# Aim of the exercise:
Print the whole listing, character for character.

# Records:

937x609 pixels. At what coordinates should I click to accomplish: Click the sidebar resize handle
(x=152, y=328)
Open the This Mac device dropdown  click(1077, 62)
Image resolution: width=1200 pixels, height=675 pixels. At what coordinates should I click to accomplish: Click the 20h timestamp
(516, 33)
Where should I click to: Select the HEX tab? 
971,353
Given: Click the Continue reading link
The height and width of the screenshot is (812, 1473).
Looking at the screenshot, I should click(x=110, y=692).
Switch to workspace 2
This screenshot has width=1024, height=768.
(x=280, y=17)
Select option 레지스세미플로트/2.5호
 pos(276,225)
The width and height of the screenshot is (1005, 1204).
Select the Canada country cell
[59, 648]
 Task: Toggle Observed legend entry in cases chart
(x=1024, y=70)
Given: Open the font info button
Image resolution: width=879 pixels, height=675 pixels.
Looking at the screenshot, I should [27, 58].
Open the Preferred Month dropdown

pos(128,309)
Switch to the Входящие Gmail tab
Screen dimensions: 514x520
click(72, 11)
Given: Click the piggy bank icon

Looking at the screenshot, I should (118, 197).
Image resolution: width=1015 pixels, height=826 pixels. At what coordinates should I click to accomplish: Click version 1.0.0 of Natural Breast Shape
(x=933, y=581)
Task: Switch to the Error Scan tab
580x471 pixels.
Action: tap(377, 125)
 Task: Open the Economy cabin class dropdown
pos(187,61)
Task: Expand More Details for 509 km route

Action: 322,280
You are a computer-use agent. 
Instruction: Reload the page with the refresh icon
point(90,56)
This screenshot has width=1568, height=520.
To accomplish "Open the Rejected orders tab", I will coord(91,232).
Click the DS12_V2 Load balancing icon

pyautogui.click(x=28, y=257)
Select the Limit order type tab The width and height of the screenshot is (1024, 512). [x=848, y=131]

# Result below:
937x609 pixels. At what coordinates should I click to accomplish: Click the sidebar resize handle
(x=152, y=328)
Open the This Mac device dropdown  click(1077, 62)
Image resolution: width=1200 pixels, height=675 pixels. At what coordinates should I click to accomplish: Click the 20h timestamp
(516, 33)
Where should I click to: Select the HEX tab? 
971,353
Given: Click the Continue reading link
The height and width of the screenshot is (812, 1473).
Looking at the screenshot, I should click(x=110, y=692).
Switch to workspace 2
This screenshot has width=1024, height=768.
(x=280, y=17)
Select option 레지스세미플로트/2.5호
 pos(276,225)
The width and height of the screenshot is (1005, 1204).
Select the Canada country cell
[59, 648]
 Task: Toggle Observed legend entry in cases chart
(x=1024, y=70)
Given: Open the font info button
Image resolution: width=879 pixels, height=675 pixels.
Looking at the screenshot, I should [27, 58].
Open the Preferred Month dropdown

pos(128,309)
Switch to the Входящие Gmail tab
Screen dimensions: 514x520
click(72, 11)
Given: Click the piggy bank icon

Looking at the screenshot, I should (118, 197).
Image resolution: width=1015 pixels, height=826 pixels. At what coordinates should I click to accomplish: Click version 1.0.0 of Natural Breast Shape
(x=933, y=581)
Task: Switch to the Error Scan tab
580x471 pixels.
Action: tap(377, 125)
 Task: Open the Economy cabin class dropdown
pos(187,61)
Task: Expand More Details for 509 km route

Action: 322,280
You are a computer-use agent. 
Instruction: Reload the page with the refresh icon
point(90,56)
This screenshot has width=1568, height=520.
To accomplish "Open the Rejected orders tab", I will coord(91,232).
Click the DS12_V2 Load balancing icon

pyautogui.click(x=28, y=257)
Select the Limit order type tab The width and height of the screenshot is (1024, 512). [x=848, y=131]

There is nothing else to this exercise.